As the COVID-19 vaccine continues to roll out across the country, we anticipate offices will slowly reopen in the coming months. However, the pandemic proved that a work-from-home model can be valuable for a lot of businesses, and we expect that some form of a flexible hybrid working environment will continue for most. While this is a huge step forward in terms of providing more work-life balance for employees, it also amplifies the need for a tighter, flexible security strategy for businesses moving forward. That is why many organizations are turning to a zero-trust architecture.
Zero trust is a best-in-class security approach. As the name implies, zero trust infers that organizations cannot automatically trust anything inside or outside its perimeters and instead must verify everything that tries to connect to its systems before being granted access.
Let’s take a closer look at how zero trust gets out in front of today’s threat landscape, some of the challenges of implementing zero trust, and the first steps partners can take to help their customers deploy a zero-trust architecture.
Zero trust supports an evolving threat landscape
With zero trust, every interaction with a business’ infrastructure is treated as its own internet connection. This means, security is focused on who is accessing the environment, rather than the devices being used.
In a zero-trust model, a user’s personal identity has dual purposes. Not only does it act as the most important credential for users to access the network through user authentication, but it is also the network’s most important security measure. Everything within a corporate network becomes gated based on a user’s personal authentication and the strength of that credential. It also takes other measures into consideration, like the safety of the network from which they are accessing – for example, a public Wi-Fi network at the airport vs. a private home office network.
This approach stacks up strongly against today’s sophisticated threat landscape, which has evolved in line with today’s remote work environment. We are seeing attacks aimed at vulnerabilities in firewalls and VPN infrastructure because attackers know they are weak links, perfect for gathering and compromising devices that can later be leveraged for further penetration and attacks. By putting more weight on user authentication, zero trust can replace traditional perimeter security by making each user’s identity the new perimeter. Reinforcing user authentication as the last, best line of defense eliminates the effectiveness of attacks aimed at firewalls and VPN connections and highlights the need to focus on authentication strength, as well as reassessing what assets users have access to on a network.
Challenges to overcome
Organizations that have already migrated to cloud-based applications will likely see a smooth transition to zero trust, as the switch from traditional firewall connections to many-to-many authentication is seen as merely a bump in the road. But many companies have not done this type of cloud migration yet, and it can feel like a big undertaking.
We’re finding that one of the biggest challenges for implementing zero trust is in changing the mindsets of legacy-oriented executives, especially within specific industries. IT teams at companies in tech-first industries like finance, may better understand the advantages of zero trust since they have embraced cloud technologies for a while. But for IT professionals in areas like manufacturing that have not seen the need to evolve their tech stack, education and awareness will be a big piece of their puzzle. Transitioning to zero trust can mean massive disruptions for a business and in many cases will require support from partners that can help them navigate these transitions successfully.

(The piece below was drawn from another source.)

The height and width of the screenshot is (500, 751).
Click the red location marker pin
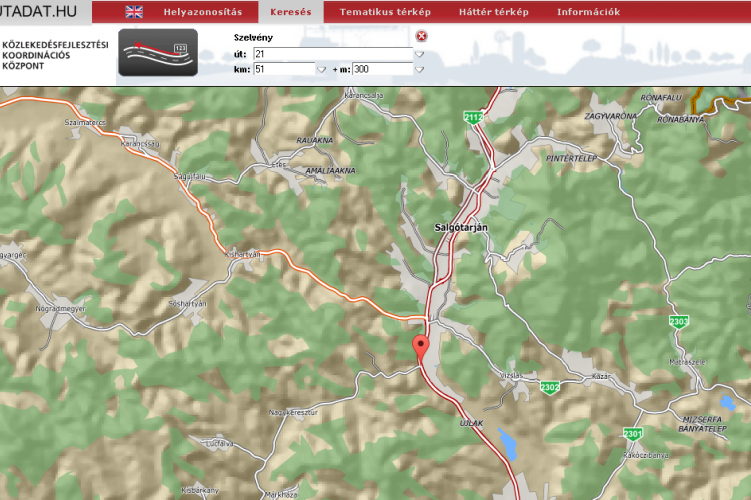click(421, 346)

Zero Trust is not a “set it and forget it” strategy. It’s a multi-phase journey that starts with improving visibility and a clear, strategic plan to incorporate the right technologies. Partners can support their customers in transitioning to a zero-trust model by starting with three key steps:
- Helping their customers apply cloud-based two-factor authentication.

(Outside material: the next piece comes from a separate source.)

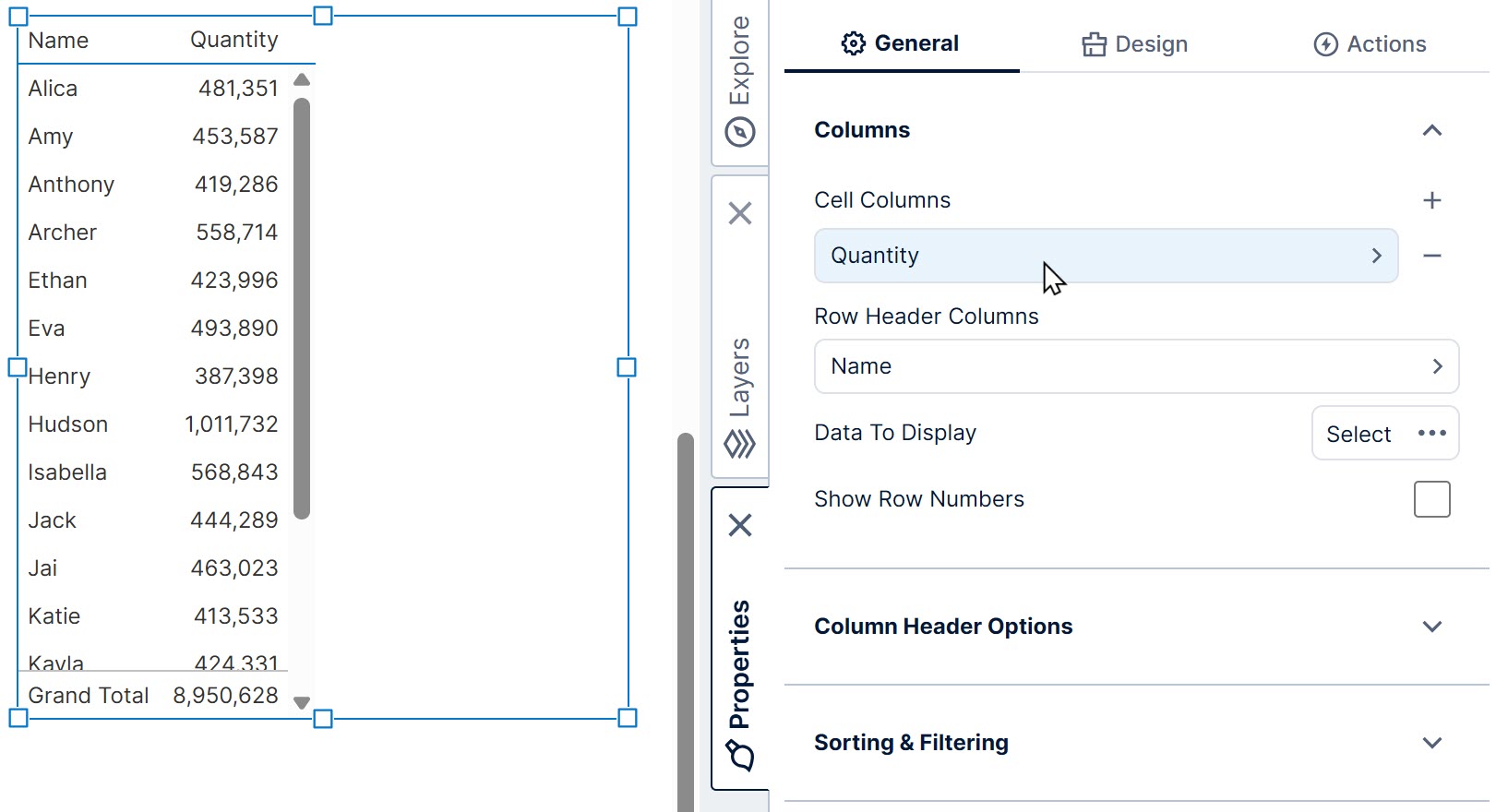The width and height of the screenshot is (1496, 812).
Task: Expand Sorting & Filtering
Action: [1432, 743]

- Working with customers to identify all corporate network resources and creating strictly defined access control lists, both static and dynamic, for those resources, to avoid being too liberal with access for users who don’t need it.
- Providing customers with the right tool sets to enable many-to-many connections (rather than a single connection through a firewall) and utilizing a solution, like Sophos Zero Trust Network Access, that manages authorizations for those connections.
If done right, the end user should not notice much difference compared to authenticating via VPN. New authentication credentials may be required, such as corporate credentials or two-factor authentication, but that should simply take the place of how the user is authenticating already.
The time is now
The move to a more hybrid working model may have accelerated the need for zero trust security, but the truth is this has been a long time coming. Rather than continuing to force employees through vulnerable firewall and VPN connections, partners must help businesses double down on flexibility in their security, too. That’s what zero trust helps them do.